:: To do ::
• a. Who are the inventors listed on the patent page about carbonaceous products from proteinaceous materials? Name every one.
• b. What filing date does the patent page on carbonaceous products from proteinaceous materials give?
• c. Write the next part of the patent page on carbonaceous products from proteinaceous materials, starting after its final sentence.

:: Excerpt ::
WO2009016649A1

WO2009016649A1 - A process for the preparation of a mixture of carbonaceous products from proteinaceous materials

Info

Publication number: WO2009016649A1
Application number: PCT/IN2008/000130
Authority: WO
Inventors: Palanisamy Thanikaivelan; Arakkonam Mohan Thiruvilan; Bangaru Chandrasekaran; Jonnalagadda Raghava Rao; Balachandran Unni Nair
Original assignee: Council of Scientific and Industrial Research CSIR
Current assignee: Council of Scientific and Industrial Research CSIR
Priority date: 2007-08-01
Filing date: 2008-03-07
Publication date: 2009-02-05
Anticipated expiration: 2010-02-01

Abstract

Proteinaceous materials such as the byproducts obtained from the leather industry are pyrolyzed under controlled conditions of temperature and atmosphere and subsequently cooled to obtain a mixture of carbonaceous products. The products find enormous application in wide ranging industrial areas. An organic liquid, which is optionally obtained as byproduct, also finds significant industrial application.

Description

"A PROCESS FOR THE PREPARATION OF A MIXTURE OF CARBONACEOUS PRODUCTS FROM PROTEINACEOUS MATERIALS"

Field of the Invention The present invention relates to a process for the preparation of a mixture of carbonaceous products from proteinaceous materials. More particularly, the present invention provides an improved process for obtaining value added products from proteinaceous materials whereby the protein is converted into carbonaceous products, having high value industrial application. The process provides an eco-friendly solution for effective utilization of the proteinaceous solid wastes generated by different industries. Thus, it is envisaged to find enormous potential application in slaughter house, meat packing, leather and related industries in providing a green solution for utilizing the skin, hide and leather co-products. The carbonaceous product of the invention finds numerous industrial applications as ingredient for making rubber tires, reinforcement in composites, dry lubricant. They are also envisaged to have enormous application in the areas relating to nanotechnology, electronics, optics, material sciences and allied fields. Moreover, the organic liquid produced optionally as a byproduct of the process provides a rich source of amino acid-peptide mixture, which may find application in biotechnological industries.

:: Source material ::
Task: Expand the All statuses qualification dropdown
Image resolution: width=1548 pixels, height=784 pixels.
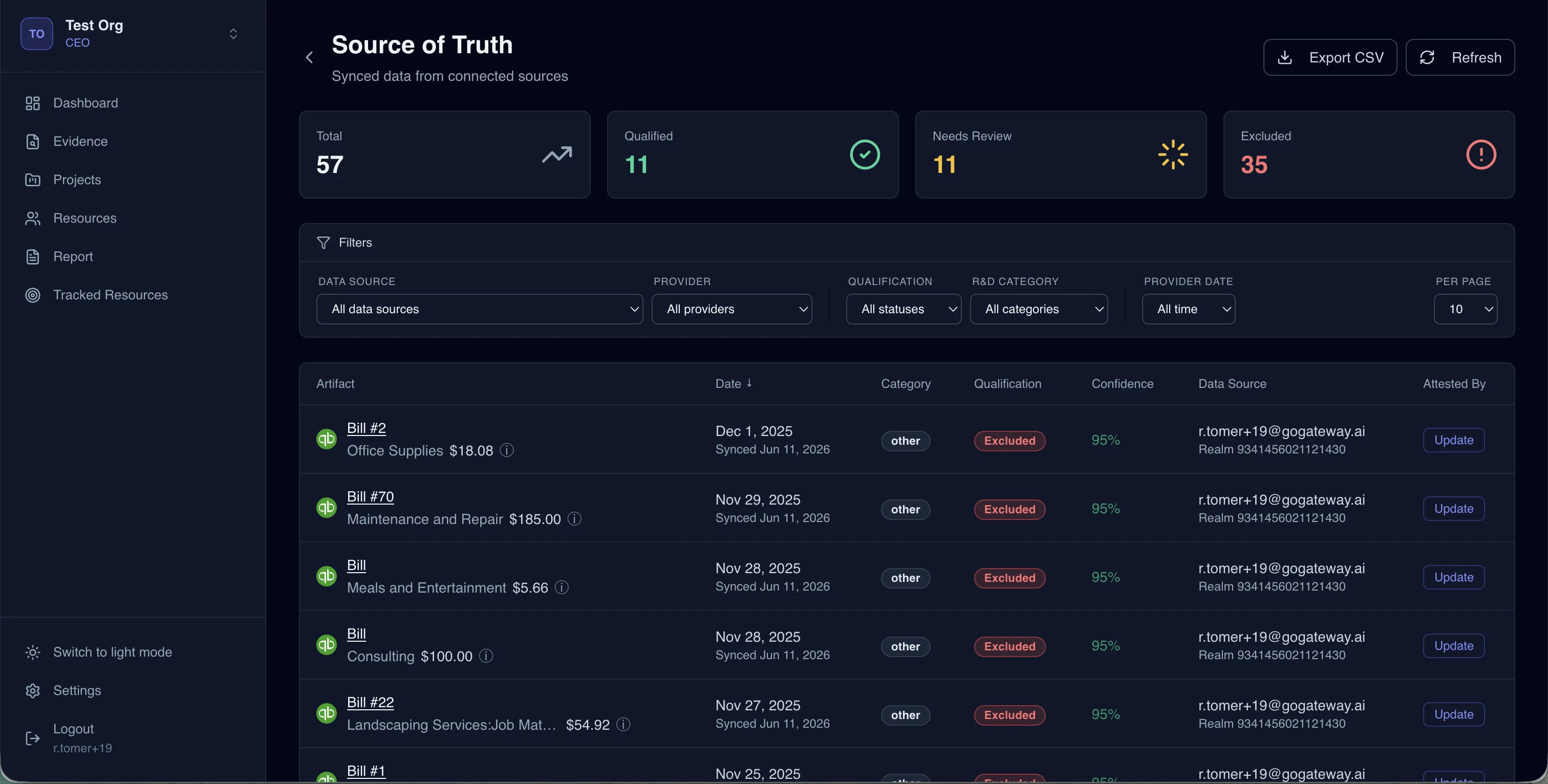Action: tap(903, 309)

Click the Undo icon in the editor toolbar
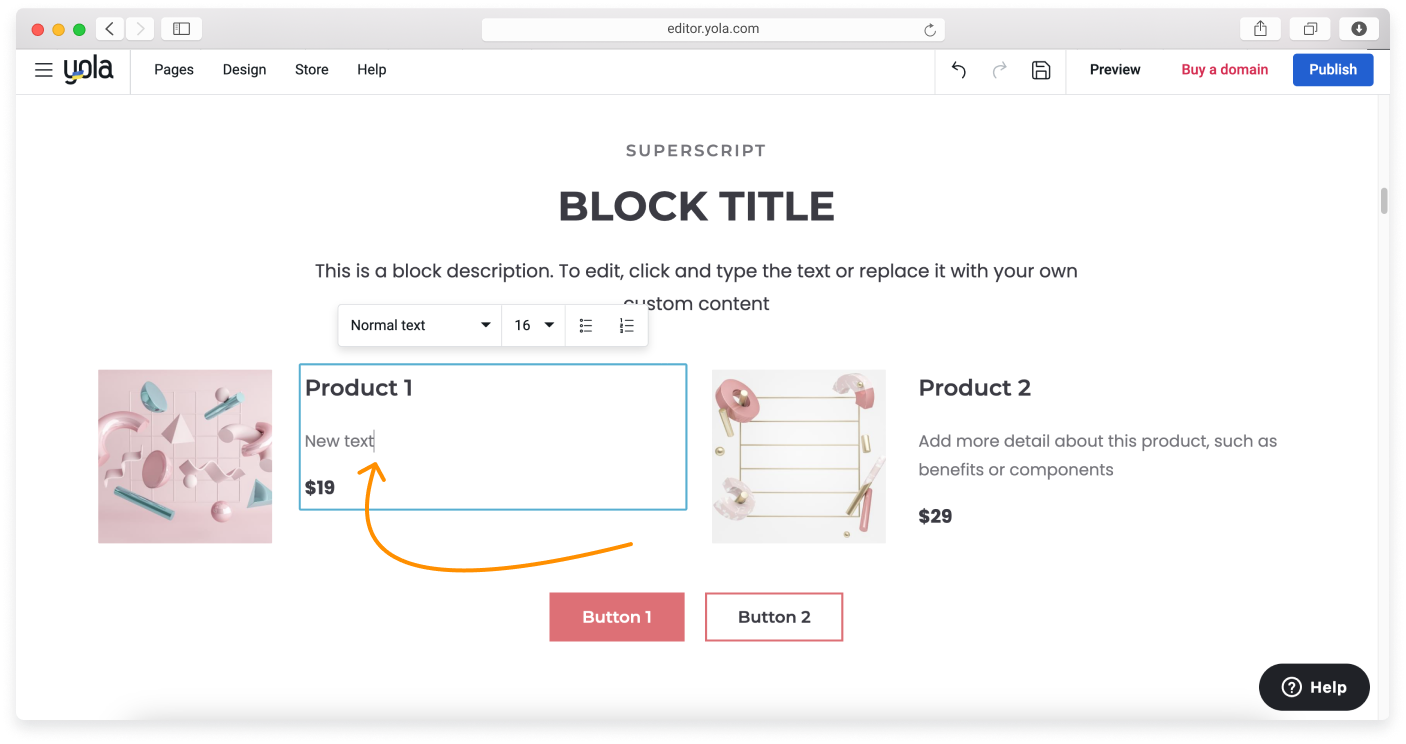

:: Your responses ::
• a. Palanisamy Thanikaivelan; Arakkonam Mohan Thiruvilan; Bangaru Chandrasekaran; Jonnalagadda Raghava Rao; Balachandran Unni Nair

• b. 2008-03-07

• c.
Background of the Invention and Description of Prior Art

Numerous amounts of solid wastes are generated by protein processing industries. Leather industry figures prominently among this class of industries. Solid co-products from the tanning industry are unavoidable. This is because leather processing is primarily associated with purification of a multi-component, skin, to obtain a single protein, collagen. The intrinsic nature of the leather processing steps and the nature of chemicals employed are also responsible for the generation of certain quantum of solid co-products. The formation of solid co- products starts at the very first operation namely, desalting and trimming the raw material, and prolongs through almost all unit processes and operations till the end of the process sequence, namely buffing operation. Tanned co-products include chrome shavings, wet blue trimmings, wet blue split wastes, vegetable tanned leather shavings; combination tanned leather shavings, buffing dust, crust trimmings, finished leather trimmings, leather scraps from leather product industries such as footwear, garments, goods, upholsteries. The tanned co-products, in general, consist of chromium and protein. Since chromium is known for its toxicity, the disposal of chromium containing protein co-products generated from the tanning industries has been identified as a serious, problem from the viewpoint of environmental safety. Further, the leather from the used and discarded product after its life cycle forms a major and environmentally challenging waste.

Historically, the tanned cchproducts were disposed of in landfills. However, due to the local pollution control agency restrictions as well as the presence of valuable protein source, the tanning industry seeks alternatives to dumping as reported by Lipsett (Journal of American Leather Chemists Association, 77, 291 , 1982). These co-products can be utilized with or without the presence of chromium. The direct application of tanned co-products is many fold such as the manufacture of bonded leather, leather boards, fibrous sheets grafted with acrylates, insulators and building materials after reacting with polyisocyanates, composites for footwear, sound-proof roofing material, preparation of basic chromium sulphate salt etc. as described by Rao et al (Journal of American Leather Chemists Association, 99, 170, 2004).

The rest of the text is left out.